As our health editor reports today, about 17,000 patients - out of an estimated 500,000 on the drug - were started on doses higher than the recommended 20mg last year. The regulatory body believes higher doses are no more effective than the 20mg pill and carry the risk of increased side-effects. Patients and consumer groups have complained about a range of side effects: anxiety, nausea, heightened aggression and possible increased suicidal tendencies. There are even more complaints about the difficulty of coming off the drug, once having begun treatment, because of serious withdrawal symptoms. Worse still, it now appears that three major reviews of the drug failed to examine data more than 14 years old, that showed it was ineffective and unsafe at high doses. The drug's licence was granted in 1990, at a time when the regulatory authority to which the CSM reported, is understood not to have employed statisticians that were needed to make risk assessments.

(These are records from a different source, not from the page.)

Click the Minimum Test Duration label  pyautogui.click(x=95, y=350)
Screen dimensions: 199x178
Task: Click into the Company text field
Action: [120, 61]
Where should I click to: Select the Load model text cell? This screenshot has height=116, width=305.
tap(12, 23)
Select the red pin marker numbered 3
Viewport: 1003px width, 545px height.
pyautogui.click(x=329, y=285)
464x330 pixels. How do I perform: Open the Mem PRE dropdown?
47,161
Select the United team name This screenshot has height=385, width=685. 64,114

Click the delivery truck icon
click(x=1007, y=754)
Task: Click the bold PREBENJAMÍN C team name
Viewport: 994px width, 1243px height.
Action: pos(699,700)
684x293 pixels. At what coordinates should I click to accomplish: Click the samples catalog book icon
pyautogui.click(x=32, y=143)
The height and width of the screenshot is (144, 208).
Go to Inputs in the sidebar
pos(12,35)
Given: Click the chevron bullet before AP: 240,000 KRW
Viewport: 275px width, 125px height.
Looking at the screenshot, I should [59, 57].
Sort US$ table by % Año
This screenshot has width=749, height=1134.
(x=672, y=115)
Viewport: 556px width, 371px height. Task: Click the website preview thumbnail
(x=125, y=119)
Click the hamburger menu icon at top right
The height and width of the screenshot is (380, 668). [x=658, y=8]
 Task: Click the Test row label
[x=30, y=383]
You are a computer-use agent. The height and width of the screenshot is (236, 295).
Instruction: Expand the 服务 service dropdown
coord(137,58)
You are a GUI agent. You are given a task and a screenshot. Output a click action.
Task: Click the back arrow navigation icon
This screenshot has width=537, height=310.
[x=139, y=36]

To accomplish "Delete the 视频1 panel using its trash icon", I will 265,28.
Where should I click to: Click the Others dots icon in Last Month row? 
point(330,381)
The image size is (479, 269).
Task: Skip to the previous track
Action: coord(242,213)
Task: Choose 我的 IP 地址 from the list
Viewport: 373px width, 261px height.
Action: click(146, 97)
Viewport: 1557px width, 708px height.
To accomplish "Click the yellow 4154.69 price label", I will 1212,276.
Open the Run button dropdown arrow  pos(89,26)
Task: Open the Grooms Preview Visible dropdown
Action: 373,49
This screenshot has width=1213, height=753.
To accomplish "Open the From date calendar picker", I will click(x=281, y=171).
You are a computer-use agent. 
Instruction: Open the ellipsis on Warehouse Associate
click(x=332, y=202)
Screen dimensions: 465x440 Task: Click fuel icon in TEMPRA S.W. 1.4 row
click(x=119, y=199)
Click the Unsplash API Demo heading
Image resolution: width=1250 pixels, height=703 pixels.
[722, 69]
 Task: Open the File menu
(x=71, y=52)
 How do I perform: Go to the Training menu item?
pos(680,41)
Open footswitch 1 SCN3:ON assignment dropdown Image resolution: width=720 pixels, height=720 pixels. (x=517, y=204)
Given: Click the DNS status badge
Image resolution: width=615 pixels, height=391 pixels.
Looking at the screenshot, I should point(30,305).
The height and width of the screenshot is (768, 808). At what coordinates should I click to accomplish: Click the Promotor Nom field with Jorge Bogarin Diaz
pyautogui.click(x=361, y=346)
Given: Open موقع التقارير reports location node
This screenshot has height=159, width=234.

Earlier this month the health minister announced that the role - and work - of the CSM was to be reviewed, but the task was given to the regulatory body (the Medicines and Healthcare Products Regulatory Agency) to which it reports. This is much too cosy. Something much more independent and robust is needed. There is nothing new about the regulator of the drugs industry being too close to the industry and too distant from patient interests. We need a more transparent and less secretive system. A first step would be an independent review.